TASK REQUIREMENTS
After finding "How do I perform: Toggle" in the material below, output its line and every line after it through the last, exactly, but not the pictures.

+===+

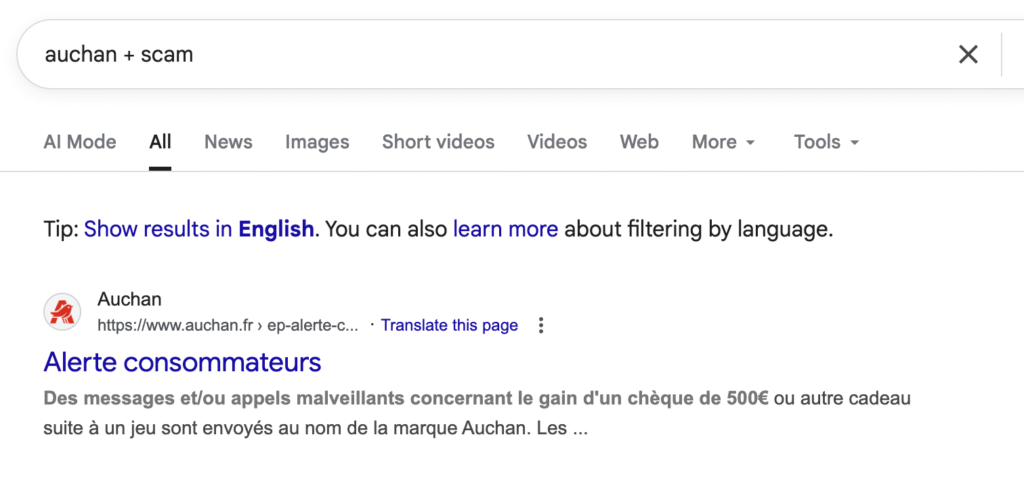The height and width of the screenshot is (477, 1024).
Task: Click "Translate this page" link
Action: click(x=449, y=325)
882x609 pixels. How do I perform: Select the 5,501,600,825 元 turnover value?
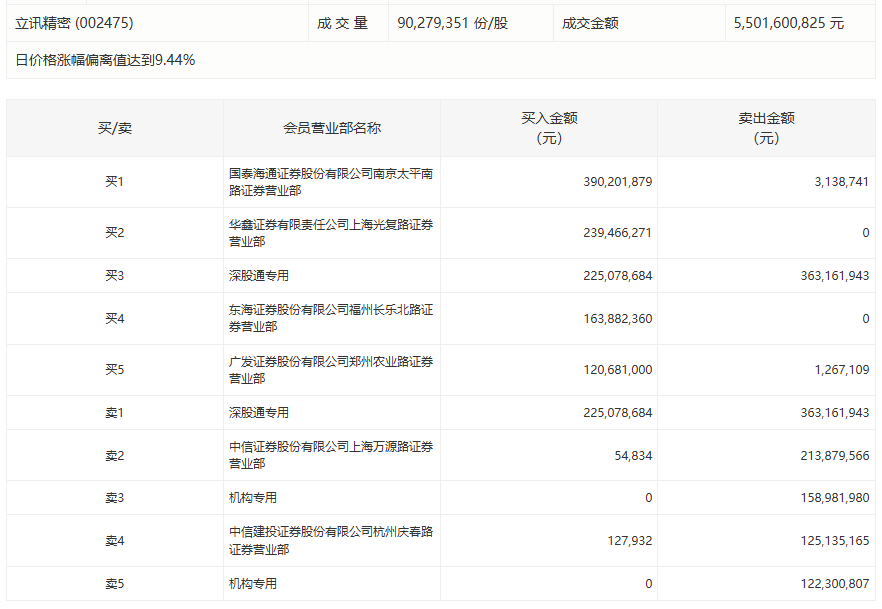click(x=789, y=23)
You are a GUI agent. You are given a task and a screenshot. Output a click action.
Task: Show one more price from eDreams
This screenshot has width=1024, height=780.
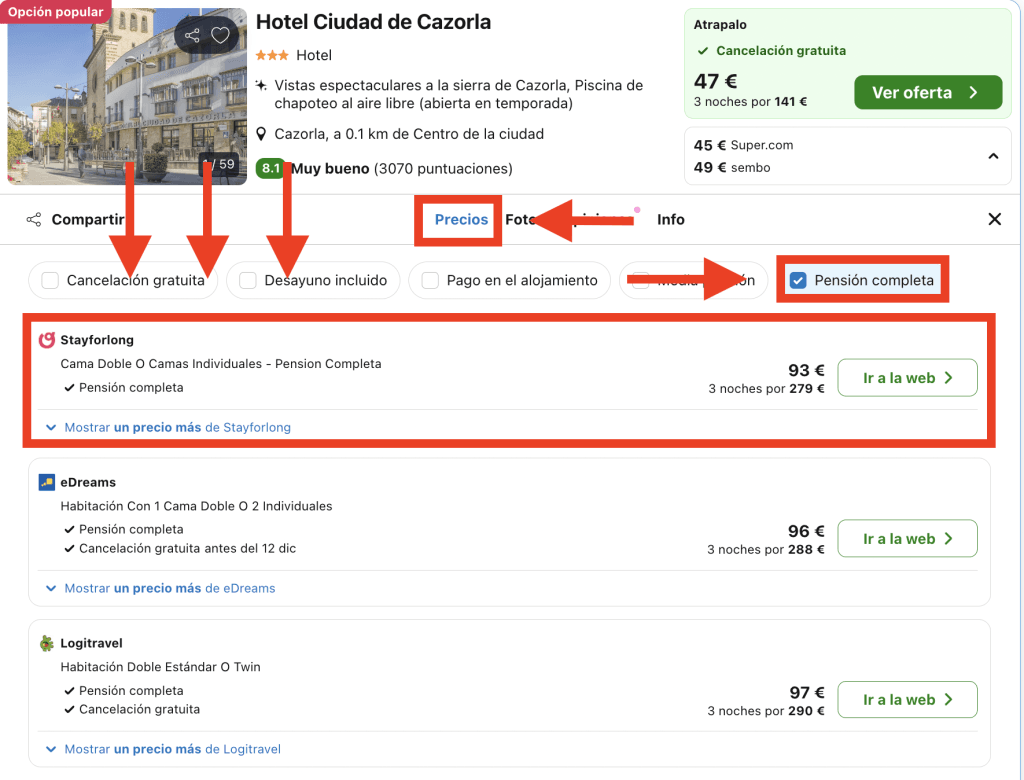160,588
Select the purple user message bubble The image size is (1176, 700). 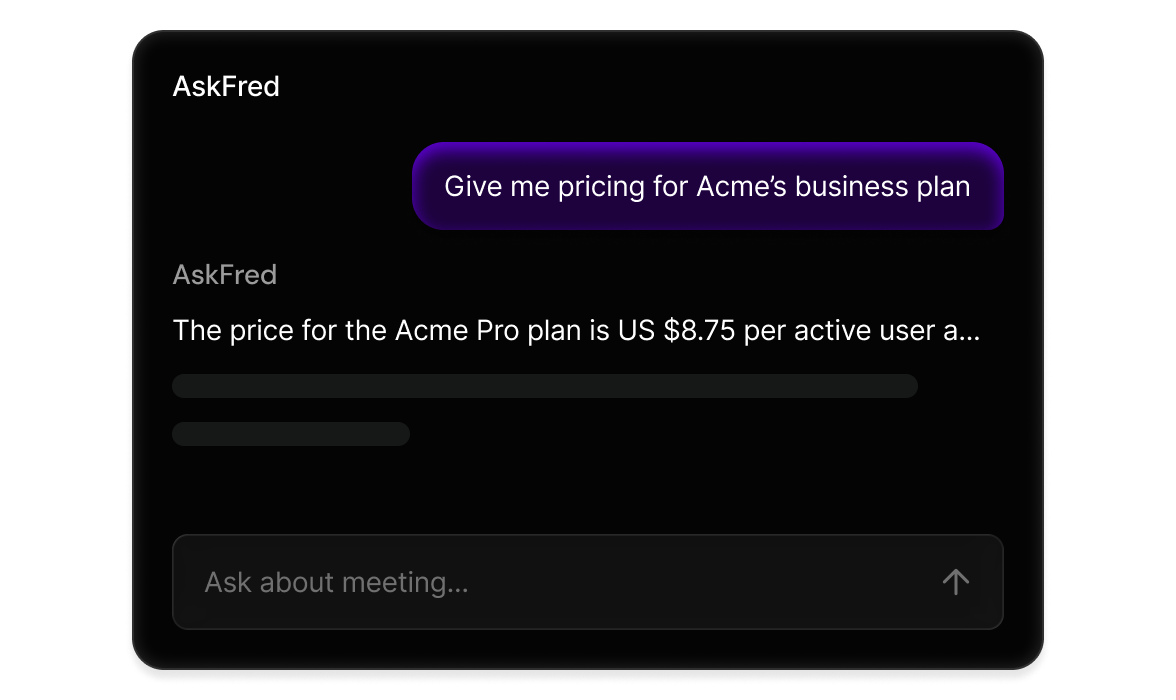707,186
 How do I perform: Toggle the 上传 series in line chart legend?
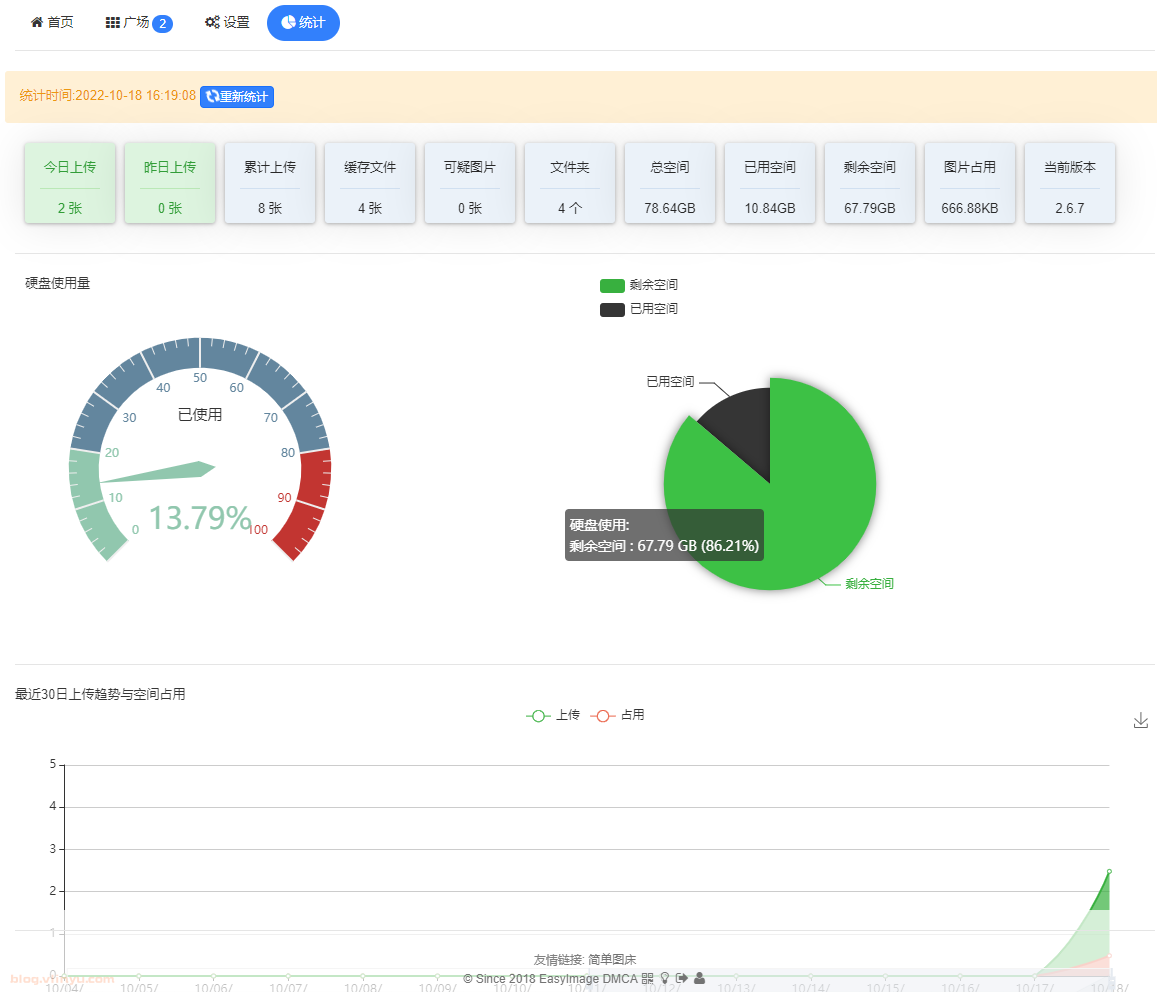[x=553, y=716]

+===+

ANSWER SECTION
 How do I perform: Toggle the 上传 series in line chart legend?
[x=553, y=716]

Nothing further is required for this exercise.